To do —
In your reply, restate all of the records below word for word.
------------------------------------------------------------
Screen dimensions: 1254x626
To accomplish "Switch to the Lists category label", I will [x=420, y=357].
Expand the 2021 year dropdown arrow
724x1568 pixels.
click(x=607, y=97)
------------------------------------------------------------
Solution —
Screen dimensions: 1254x626
To accomplish "Switch to the Lists category label", I will [x=420, y=357].
Expand the 2021 year dropdown arrow
724x1568 pixels.
click(x=607, y=97)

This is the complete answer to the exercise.